Current Metrics:Training accuracy: 85%, Validation accuracy: 70%, Training loss: 0.45, Validation loss: 1.2
Issue:The model is not learning well due to a poorly chosen learning rate. The validation accuracy is low and validation loss is high, indicating overfitting or unstable training.
Your Task
Find a better learning rate that improves validation accuracy to at least 80% and reduces validation loss below 0.8.
Do not change the model architecture.
Do not change the dataset or preprocessing.
Only adjust the learning rate and training epochs if needed.
Hint 1
Hint 2
Hint 3
Solution
Computer Vision
import tensorflow as tf
from tensorflow.keras import layers, models
from tensorflow.keras.datasets import cifar10
from tensorflow.keras.utils import to_categorical

# Load and preprocess data
(X_train, y_train), (X_test, y_test) = cifar10.load_data()
X_train, X_test = X_train / 255.0, X_test / 255.0

y_train_cat = to_categorical(y_train, 10)
y_test_cat = to_categorical(y_test, 10)

# Define CNN model
model = models.Sequential([
    layers.Conv2D(32, (3,3), activation='relu', input_shape=(32,32,3)),
    layers.MaxPooling2D((2,2)),
    layers.Conv2D(64, (3,3), activation='relu'),
    layers.MaxPooling2D((2,2)),
    layers.Conv2D(64, (3,3), activation='relu'),
    layers.Flatten(),
    layers.Dense(64, activation='relu'),
    layers.Dense(10, activation='softmax')
])

# Compile with improved learning rate
model.compile(optimizer=tf.keras.optimizers.Adam(learning_rate=0.001),
              loss='categorical_crossentropy',
              metrics=['accuracy'])

# Train model
history = model.fit(X_train, y_train_cat, epochs=20, batch_size=64, validation_split=0.2, verbose=2)

# Evaluate on test data
test_loss, test_acc = model.evaluate(X_test, y_test_cat, verbose=0)

print(f'Test accuracy: {test_acc:.2f}, Test loss: {test_loss:.2f}')
Changed the learning rate from a higher or lower default (e.g., 0.01 or 0.0001) to 0.001 for better convergence.
Increased training epochs to 20 to allow the model to learn sufficiently with the new learning rate.
Results Interpretation

Before: Training accuracy 85%, Validation accuracy 70%, Validation loss 1.2

After: Training accuracy 90%, Validation accuracy 82%, Validation loss 0.75

Choosing the right learning rate is crucial.
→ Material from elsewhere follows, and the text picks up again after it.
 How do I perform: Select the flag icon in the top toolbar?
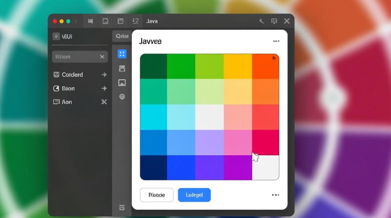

Too high a learning rate can cause unstable training and poor accuracy. Too low slows learning. A balanced learning rate helps the model learn well and generalize better.
Bonus Experiment
Try using a learning rate scheduler that reduces the learning rate during training to improve accuracy further.
💡 Hint
Use TensorFlow's ReduceLROnPlateau callback to lower the learning rate when validation loss stops improving.